Only the lines from the one containing "Click the value 5 in Redshift's selector" to the end of the data should be copied, exactly and without pictures.

• Input
-- Opening Marker --

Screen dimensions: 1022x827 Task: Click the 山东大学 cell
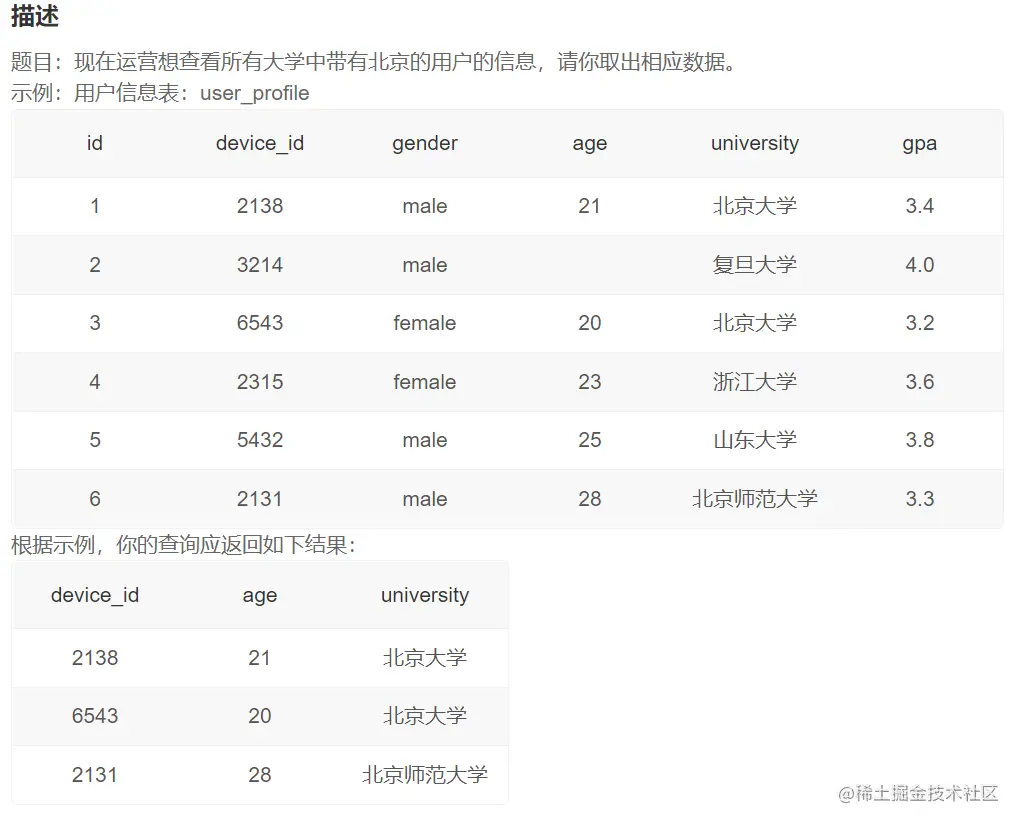pos(754,440)
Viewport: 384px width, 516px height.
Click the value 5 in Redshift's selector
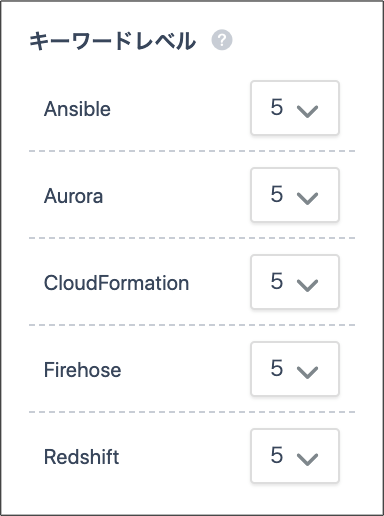[x=277, y=455]
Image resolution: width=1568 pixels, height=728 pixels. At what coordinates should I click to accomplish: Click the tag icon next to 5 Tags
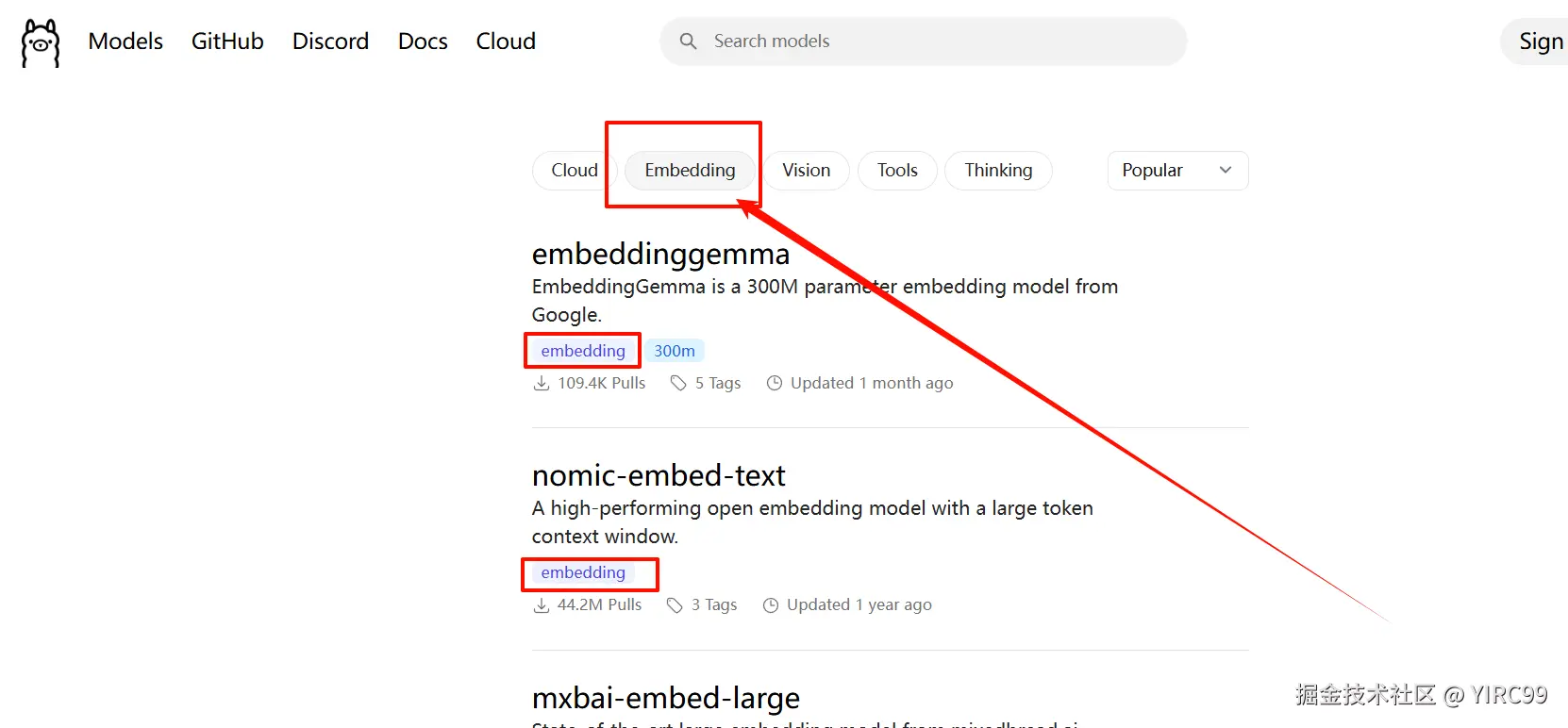[678, 383]
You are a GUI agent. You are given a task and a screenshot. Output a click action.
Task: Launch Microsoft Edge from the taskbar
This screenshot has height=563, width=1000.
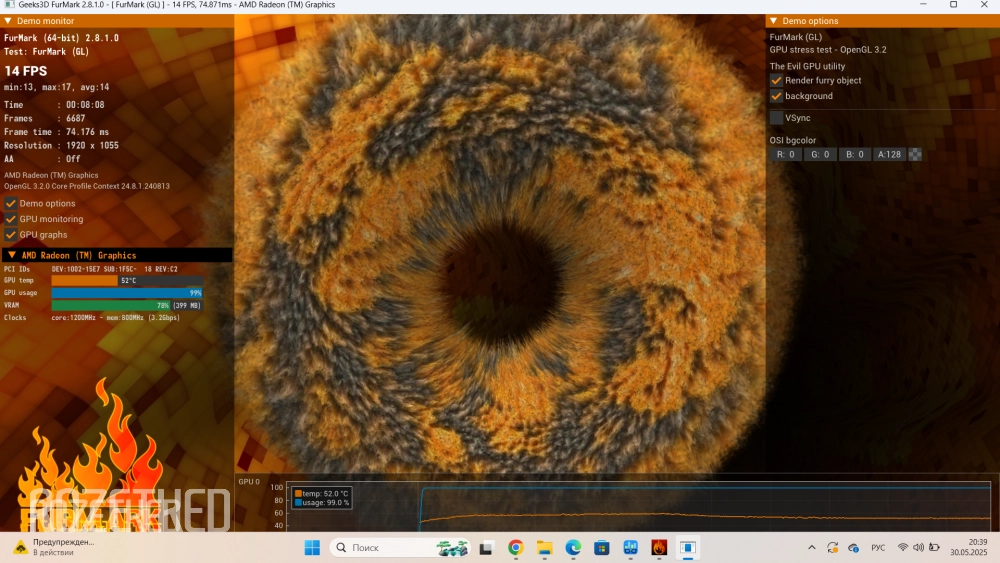tap(574, 548)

-- Closing Marker --

• Response
Click the value 5 in Redshift's selector
[x=277, y=455]
Image resolution: width=1568 pixels, height=728 pixels. At what coordinates should I click to accomplish: Click the tag icon next to 5 Tags
[678, 383]
You are a GUI agent. You are given a task and a screenshot. Output a click action.
Task: Launch Microsoft Edge from the taskbar
This screenshot has height=563, width=1000.
tap(574, 548)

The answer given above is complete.